Muhammad Habib Talib, an orthodontist from Lahore, said one just can’t explain his feelings here and now. “I only know one thing: Our beloved Prophet (peace be upon him) asked us to undertake this journey. His words are command to us. We will do as he told us to do. People before undertook this journey and people after us will undertake this journey till the Day of Judgment.”

And what will be uppermost in his prayers? “Of course, the well-being of my country Pakistan. We want peace to reign in our lands. We want deliverance,” said Talib.

Brig. Saeed Al-Qarni, commander of Civil Defense forces in Mina, said his department’s firefighting, rescue and civil protection units have been readied to confront any eventualities. “We have 46 units spread in various parts of the holy sites,” he told Arab News. He said a number of firefighters on motorbikes have been deployed to reach out to fire accidents quickly. “We have given special training to our officers to deal with floods and stampedes,” Al-Qarni said.

Col. Abdullah Al-Saif, assistant commander of Civil Defense, said his department has taken into consideration all possible dangers for pilgrims and taken precautionary measures to avert them. “We are also following the movement of pedestrians and vehicles through tunnels to avoid any mishaps.”

Large numbers of security forces have been deployed near the Jamrat Bridge, where pilgrims will throw stones at pillars representing satan for three days in a row, beginning from Sunday. They will also keep a close watch on the Mashair Railway operating in full swing this year to transport about a million pilgrims.

The Haj Ministry has coordinated with Tawafa organizations for pilgrims from different countries to transport their pilgrims at specific times in order to avoid congestion on roads leading to Mina.

Haj Minister Fouad Al-Farsy said his ministry would punish Haj service agents involved in selling Haj permits, adding that their licenses would be suspended. He also disclosed plans to reduce the service fee of Tawafa organization to the minimum.

“Efforts are also under way to increase space in the holy sites and construct permanent resident buildings there to accommodate more pilgrims,” the minister what quoted as saying by Al-Madinah Arabic daily. “We are going ahead with various Haj development projects with a futuristic vision,” he added. Al-Farsy said there was no delay in allotting tents in Mina to pilgrims this year.
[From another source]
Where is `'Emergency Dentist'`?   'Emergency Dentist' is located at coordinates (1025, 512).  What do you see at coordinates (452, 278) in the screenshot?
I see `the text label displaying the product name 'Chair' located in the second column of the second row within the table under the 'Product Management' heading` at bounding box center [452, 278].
Throughout Thursday the pilgrims were reciting verse from the Holy Qur’an and performing prayers. Many had a challenging time circumambulating the Holy Kaaba in the center of the Grand Mosque before the trek to Mina.

Police have set up dozens of checkpoints at all roads and highways leading into Makkah to stop those without valid Haj permits from undertaking the journey. But despite all the checkpoints, there were still a number of people who were trying to circumvent their way into Makkah. But their number seemed far less compare to previous years. A major reason for this development is the fatwa (religious edict) from Grand Mufti Sheikh Abdul Aziz Al-Asheikh who advised everyone not to disobey the rules governing the performance of Haj.
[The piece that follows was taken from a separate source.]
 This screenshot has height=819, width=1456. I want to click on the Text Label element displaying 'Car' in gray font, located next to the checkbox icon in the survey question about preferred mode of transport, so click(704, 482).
Many pilgrims were seen making telephone calls to their beloved ones before donning the ihram, the two pieces of seamless cloth worn by the pilgrims.

The Haj is one the five major pillars, or tenets, of Islam that followers of the religion must abide by. The others are the Shahadah, the declaration of the faith; Salah the five daily prayers; Zakah or mandatory giving of a portion of a person’s wealth to the needy; and Saum or fasting during the month of Ramadan.

On Saturday, the pilgrims will move toward Mount Arafat where the Prophet Muhammad (peace be upon him) delivered his last sermon more than 14 centuries ago. The pilgrims will then return to Mina after spending the night in Muzdalifah. They will throw stones at Jamrat Al-Aqaba representing the devil and sacrifice animals to mark the Eid Al-Adha, which starts on Sunday and will spend the final two days in Mina to take part in the symbolic stoning of the devil.